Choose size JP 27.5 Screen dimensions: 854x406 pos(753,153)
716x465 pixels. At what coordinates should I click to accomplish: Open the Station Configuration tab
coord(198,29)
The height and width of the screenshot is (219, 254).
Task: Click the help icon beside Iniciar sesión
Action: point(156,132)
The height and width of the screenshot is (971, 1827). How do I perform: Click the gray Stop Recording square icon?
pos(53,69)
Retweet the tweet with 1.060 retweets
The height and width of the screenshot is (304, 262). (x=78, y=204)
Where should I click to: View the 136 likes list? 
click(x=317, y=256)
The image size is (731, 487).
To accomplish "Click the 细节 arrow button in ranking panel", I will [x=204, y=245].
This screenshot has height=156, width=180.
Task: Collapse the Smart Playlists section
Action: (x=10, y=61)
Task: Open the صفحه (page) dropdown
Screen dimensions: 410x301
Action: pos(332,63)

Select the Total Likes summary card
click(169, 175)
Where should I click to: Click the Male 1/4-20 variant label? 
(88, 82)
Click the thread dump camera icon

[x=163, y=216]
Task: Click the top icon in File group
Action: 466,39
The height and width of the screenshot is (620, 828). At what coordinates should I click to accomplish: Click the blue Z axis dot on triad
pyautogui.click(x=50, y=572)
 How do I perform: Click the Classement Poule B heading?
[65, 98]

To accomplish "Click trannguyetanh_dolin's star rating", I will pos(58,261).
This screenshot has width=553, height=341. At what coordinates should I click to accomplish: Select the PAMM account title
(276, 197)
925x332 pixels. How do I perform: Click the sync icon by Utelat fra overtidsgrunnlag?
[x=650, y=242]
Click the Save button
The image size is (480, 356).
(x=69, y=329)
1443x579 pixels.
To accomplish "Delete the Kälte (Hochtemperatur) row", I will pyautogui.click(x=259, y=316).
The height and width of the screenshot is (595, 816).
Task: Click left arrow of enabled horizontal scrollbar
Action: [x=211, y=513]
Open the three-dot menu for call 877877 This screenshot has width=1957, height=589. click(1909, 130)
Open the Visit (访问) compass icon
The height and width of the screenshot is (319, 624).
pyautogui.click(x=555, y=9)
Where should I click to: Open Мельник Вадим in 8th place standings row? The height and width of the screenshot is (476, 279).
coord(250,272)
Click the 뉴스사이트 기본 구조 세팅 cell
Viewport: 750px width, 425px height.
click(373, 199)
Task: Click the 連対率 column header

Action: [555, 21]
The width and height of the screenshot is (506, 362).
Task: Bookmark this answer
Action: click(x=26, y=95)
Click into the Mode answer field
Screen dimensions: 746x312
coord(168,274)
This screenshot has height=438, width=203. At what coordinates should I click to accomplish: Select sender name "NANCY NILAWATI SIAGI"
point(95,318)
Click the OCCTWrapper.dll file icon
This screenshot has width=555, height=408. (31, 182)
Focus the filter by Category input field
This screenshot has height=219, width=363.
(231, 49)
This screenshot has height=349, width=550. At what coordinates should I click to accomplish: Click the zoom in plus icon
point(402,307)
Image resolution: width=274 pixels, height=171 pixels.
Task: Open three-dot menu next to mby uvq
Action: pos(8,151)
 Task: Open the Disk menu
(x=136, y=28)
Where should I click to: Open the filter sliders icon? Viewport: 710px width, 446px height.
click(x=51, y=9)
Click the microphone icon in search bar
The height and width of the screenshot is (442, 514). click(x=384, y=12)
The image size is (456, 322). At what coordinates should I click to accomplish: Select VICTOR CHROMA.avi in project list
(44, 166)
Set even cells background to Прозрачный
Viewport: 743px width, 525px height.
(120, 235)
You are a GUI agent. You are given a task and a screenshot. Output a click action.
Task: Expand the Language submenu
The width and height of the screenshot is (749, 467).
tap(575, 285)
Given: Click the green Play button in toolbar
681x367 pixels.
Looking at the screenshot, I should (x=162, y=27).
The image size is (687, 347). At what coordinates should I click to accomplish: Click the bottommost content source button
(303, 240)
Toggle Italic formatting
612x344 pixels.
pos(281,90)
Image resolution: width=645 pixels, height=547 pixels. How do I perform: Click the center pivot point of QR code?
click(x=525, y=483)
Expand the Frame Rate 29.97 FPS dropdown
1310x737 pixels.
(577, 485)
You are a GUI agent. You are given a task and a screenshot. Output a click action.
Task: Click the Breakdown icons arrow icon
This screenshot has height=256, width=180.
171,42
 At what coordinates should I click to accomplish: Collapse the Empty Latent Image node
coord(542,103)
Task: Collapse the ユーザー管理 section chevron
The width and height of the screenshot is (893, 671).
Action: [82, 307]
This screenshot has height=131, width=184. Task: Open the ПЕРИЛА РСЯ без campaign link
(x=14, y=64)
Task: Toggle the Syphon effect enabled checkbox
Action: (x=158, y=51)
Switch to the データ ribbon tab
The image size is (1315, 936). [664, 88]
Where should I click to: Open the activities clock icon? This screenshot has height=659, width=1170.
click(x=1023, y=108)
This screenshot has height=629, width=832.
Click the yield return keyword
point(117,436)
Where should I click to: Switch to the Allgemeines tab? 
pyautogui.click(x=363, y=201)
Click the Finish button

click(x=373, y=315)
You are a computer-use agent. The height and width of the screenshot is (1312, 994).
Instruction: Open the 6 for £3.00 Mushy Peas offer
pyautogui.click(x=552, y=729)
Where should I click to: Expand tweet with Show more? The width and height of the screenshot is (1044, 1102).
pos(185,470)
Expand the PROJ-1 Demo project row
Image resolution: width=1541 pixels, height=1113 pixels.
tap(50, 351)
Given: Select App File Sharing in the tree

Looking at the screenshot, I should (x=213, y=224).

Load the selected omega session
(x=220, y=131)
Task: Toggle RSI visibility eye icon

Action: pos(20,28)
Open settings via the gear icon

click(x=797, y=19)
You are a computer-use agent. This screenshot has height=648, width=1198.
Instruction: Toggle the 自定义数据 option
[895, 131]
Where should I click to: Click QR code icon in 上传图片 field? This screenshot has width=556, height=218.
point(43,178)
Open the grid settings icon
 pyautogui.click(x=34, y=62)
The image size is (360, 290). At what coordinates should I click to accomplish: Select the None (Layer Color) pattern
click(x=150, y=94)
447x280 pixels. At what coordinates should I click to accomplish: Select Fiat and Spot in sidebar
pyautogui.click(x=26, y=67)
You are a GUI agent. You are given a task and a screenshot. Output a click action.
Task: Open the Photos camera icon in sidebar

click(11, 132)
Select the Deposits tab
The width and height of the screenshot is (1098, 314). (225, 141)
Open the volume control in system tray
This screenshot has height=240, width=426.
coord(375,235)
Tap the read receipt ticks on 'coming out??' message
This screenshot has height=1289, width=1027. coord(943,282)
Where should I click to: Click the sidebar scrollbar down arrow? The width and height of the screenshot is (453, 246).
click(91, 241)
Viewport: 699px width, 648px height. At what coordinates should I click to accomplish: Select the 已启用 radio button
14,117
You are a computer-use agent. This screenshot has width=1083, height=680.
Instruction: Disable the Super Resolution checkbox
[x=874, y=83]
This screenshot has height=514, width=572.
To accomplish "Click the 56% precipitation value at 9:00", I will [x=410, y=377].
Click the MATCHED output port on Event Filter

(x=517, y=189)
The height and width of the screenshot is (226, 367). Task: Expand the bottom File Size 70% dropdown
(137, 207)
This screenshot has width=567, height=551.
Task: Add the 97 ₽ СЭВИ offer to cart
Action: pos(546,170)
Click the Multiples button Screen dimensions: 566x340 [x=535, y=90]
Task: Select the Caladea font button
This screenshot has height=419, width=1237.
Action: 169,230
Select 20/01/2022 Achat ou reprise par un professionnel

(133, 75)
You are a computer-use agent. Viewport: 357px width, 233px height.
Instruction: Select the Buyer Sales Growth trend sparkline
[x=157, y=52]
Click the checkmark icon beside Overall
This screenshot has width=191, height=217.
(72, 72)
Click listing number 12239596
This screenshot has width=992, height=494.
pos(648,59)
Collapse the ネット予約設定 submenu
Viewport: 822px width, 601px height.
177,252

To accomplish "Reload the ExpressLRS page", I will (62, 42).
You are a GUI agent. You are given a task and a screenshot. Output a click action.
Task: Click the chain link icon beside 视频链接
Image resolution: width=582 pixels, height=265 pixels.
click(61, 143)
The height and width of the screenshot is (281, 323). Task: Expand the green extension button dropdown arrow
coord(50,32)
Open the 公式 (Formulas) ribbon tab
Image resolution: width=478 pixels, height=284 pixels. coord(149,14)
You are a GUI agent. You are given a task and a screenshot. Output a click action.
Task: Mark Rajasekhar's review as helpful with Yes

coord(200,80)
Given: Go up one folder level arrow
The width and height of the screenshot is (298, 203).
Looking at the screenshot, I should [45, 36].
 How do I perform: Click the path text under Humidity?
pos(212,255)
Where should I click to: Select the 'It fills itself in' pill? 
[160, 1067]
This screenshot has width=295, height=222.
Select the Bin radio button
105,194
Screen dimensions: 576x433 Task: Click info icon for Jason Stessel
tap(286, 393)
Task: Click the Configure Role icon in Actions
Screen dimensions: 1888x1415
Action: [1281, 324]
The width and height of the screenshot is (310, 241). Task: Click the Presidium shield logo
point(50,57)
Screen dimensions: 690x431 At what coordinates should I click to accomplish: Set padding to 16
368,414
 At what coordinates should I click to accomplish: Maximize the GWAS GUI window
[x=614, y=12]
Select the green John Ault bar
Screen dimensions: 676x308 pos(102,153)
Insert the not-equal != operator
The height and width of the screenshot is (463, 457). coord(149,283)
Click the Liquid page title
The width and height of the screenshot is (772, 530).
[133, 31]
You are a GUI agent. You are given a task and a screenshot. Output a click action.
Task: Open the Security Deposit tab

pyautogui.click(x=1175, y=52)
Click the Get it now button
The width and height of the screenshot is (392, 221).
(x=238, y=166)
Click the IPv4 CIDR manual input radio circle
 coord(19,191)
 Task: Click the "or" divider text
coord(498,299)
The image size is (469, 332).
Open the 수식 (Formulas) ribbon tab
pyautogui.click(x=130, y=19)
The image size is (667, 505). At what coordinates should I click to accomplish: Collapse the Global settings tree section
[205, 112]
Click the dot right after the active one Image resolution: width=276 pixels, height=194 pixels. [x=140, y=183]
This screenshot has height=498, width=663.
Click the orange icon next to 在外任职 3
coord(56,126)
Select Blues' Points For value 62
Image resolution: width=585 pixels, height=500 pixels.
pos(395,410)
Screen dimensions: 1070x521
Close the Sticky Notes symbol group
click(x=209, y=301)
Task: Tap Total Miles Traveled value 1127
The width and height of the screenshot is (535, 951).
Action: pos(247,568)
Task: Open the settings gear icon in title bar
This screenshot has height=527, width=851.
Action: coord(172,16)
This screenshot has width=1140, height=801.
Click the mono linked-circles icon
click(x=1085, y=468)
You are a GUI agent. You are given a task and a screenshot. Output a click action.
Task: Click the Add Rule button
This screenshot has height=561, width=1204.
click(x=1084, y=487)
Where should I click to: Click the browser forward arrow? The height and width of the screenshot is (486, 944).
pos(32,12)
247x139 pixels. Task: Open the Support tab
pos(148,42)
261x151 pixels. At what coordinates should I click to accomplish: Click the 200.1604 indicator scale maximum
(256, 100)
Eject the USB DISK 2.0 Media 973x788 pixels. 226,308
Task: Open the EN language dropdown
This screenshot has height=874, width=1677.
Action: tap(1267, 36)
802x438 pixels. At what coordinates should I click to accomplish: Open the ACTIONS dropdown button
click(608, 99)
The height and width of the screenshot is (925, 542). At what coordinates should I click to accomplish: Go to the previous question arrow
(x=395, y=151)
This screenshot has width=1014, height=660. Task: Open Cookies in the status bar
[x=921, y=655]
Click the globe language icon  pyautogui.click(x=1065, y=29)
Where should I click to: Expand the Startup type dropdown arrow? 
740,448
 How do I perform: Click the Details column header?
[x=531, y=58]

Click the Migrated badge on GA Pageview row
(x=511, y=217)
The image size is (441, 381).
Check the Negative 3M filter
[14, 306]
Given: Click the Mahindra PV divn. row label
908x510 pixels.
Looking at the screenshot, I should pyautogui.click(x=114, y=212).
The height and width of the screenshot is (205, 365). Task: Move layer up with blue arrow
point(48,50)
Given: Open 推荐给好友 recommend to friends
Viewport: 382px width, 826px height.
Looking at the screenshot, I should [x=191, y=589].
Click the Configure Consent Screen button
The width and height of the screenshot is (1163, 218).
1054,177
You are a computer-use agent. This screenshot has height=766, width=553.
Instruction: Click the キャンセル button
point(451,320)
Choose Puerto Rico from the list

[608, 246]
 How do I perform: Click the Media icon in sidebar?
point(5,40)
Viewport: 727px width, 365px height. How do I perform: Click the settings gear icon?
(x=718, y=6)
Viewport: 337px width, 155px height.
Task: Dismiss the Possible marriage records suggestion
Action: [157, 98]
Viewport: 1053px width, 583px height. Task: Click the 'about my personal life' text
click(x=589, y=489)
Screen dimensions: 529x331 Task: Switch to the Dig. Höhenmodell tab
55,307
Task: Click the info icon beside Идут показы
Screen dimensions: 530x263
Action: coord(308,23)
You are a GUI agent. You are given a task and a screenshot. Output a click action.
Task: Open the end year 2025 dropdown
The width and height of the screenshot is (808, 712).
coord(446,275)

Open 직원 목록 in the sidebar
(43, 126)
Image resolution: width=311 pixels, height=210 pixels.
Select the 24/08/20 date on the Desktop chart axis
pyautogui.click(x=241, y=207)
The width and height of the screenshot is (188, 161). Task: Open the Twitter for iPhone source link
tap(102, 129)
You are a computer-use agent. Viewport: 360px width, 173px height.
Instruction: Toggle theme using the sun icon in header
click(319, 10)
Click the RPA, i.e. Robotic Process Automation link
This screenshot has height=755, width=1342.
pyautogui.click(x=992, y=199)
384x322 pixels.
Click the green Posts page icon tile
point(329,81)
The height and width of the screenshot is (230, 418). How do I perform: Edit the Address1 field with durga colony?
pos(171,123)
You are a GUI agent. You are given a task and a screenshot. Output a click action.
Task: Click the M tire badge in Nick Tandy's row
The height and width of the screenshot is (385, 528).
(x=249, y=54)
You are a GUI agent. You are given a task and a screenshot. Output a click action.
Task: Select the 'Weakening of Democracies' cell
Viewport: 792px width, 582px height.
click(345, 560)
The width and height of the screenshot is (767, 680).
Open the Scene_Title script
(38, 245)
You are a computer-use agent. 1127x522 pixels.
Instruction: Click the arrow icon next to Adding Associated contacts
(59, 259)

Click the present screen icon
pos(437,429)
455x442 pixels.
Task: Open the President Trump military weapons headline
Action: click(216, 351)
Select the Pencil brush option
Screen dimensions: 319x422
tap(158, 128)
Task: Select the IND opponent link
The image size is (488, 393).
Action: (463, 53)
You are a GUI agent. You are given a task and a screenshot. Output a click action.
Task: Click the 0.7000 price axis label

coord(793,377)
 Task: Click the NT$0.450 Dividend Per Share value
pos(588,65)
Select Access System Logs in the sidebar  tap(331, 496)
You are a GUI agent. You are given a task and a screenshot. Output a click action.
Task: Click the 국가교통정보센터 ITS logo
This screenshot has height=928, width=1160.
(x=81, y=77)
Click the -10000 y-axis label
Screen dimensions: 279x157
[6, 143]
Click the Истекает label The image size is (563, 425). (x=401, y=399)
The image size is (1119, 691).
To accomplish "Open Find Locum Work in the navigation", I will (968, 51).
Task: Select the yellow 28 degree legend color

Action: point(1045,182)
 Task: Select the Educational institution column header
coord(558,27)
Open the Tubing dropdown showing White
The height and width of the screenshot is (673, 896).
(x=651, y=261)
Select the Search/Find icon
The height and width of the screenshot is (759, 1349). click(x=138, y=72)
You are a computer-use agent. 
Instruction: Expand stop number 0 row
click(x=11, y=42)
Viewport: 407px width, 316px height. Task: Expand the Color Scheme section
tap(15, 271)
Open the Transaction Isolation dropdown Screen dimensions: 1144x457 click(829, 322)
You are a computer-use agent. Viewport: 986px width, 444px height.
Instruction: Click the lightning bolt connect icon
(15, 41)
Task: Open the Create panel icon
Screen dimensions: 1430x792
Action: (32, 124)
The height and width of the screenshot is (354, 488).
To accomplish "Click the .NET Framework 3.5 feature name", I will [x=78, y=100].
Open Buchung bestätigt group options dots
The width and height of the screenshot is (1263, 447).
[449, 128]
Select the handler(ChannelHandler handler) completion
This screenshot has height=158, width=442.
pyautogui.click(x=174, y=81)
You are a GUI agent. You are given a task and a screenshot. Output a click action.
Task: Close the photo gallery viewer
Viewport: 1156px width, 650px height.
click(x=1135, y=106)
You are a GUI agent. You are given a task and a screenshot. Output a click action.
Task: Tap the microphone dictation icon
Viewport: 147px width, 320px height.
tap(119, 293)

What needs to be done:
When a line contains the string "Configure", copy it from the records.

Answer to this problem:
Task: Click the Configure Role icon in Actions
Click the Configure Consent Screen button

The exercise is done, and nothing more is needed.